Former Federal Reserve Chairman, Paul Volker, offered some unsettling comments to a gathering in London today.
As reported by the Telegraph, Mr. Volker described the current situation as unlike anything he has ever seen (and he has seen a lot):
"What this crisis reveals is a broken financial system like no other in my lifetime," he told a conference at Lombard Street Research in London.
"Normal monetary policy is not able to get money flowing. The trouble is that, even with all this [government] protection, the market is not moving again. The only other time we have seen the US economy drop as suddenly as this was when the Carter administration imposed credit controls, which was artificial."
I'm old enough to remember the Carter years and well remember the catastrophe that credit controls wrought. Any suggestion that we are in a period such as that is alarming indeed. Mr. Volker also had an interesting comment regarding his advice to Barack Obama. Remember, he is one of his financial advisers.
He advised Mr Obama to tread a fine line, embarking on bold action with a "compelling economic logic" rather than scattering fiscal stimulus or resorting to a wholesale bail-out of Detroit. "He can't just throw money at the auto industry."

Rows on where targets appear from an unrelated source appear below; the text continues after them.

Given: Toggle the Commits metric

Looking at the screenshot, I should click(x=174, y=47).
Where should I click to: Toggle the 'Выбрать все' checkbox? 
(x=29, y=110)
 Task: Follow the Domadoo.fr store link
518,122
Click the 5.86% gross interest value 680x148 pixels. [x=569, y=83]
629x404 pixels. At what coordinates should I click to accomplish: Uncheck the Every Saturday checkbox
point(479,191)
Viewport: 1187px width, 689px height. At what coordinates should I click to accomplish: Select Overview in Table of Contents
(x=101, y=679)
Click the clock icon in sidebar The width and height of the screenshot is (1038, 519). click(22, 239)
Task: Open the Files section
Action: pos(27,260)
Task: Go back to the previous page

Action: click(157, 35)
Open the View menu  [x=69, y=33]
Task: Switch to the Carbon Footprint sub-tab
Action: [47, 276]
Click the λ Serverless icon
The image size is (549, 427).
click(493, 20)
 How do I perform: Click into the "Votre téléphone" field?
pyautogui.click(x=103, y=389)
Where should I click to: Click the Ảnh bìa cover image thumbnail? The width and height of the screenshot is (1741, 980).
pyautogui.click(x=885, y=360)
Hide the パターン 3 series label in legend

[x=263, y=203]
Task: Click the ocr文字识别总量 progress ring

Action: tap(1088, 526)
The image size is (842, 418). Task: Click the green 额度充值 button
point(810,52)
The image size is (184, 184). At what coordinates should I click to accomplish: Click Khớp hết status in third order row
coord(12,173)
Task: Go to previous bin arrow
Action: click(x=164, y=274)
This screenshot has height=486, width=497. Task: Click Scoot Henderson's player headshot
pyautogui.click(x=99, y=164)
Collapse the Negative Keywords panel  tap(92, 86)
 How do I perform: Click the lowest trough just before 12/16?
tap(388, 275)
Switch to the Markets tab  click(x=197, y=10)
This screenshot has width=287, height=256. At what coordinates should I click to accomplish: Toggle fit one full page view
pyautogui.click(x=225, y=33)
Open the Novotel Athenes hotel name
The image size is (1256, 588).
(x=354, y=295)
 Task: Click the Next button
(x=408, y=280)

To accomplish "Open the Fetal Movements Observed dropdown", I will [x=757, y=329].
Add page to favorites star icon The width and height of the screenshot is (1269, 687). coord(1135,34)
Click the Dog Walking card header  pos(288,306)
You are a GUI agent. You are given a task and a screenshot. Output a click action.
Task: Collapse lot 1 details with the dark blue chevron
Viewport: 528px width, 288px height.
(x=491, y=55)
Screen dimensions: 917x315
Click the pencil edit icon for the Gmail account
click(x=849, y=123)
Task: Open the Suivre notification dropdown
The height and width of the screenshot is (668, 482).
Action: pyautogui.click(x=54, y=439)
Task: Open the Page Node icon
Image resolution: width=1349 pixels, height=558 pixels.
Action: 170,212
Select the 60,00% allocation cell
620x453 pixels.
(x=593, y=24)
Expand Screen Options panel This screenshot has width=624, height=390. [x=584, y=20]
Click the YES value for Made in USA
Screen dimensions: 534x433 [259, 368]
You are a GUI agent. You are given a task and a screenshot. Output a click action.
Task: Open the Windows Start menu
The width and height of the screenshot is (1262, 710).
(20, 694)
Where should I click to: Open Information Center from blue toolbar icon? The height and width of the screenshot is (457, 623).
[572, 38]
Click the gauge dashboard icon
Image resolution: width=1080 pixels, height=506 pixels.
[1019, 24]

That advice is going to put Mr. Obama in a difficult place with his own party, particularly the older, more liberal part of the party, to which most of the leadership of the House and Senate are a part. Campaign promises and natural inclinations will mitigate in favor of throwing money. It is truly going to be a test for Obama to repress that road if indeed that is what he means to do.
Just for the fun of it, let me leave you with Volker's assessment of where the blame should lie for the mess. It's not original but I like the way he put it.
Even so, he said the arch-culprit was the bonus system that allowed bankers to draw forward "tremendous rewards" before the disastrous consequences of their actions became clear, as well as the new means of credit alchemy that let them slice and dice mortgage debt into packages that disguised risk.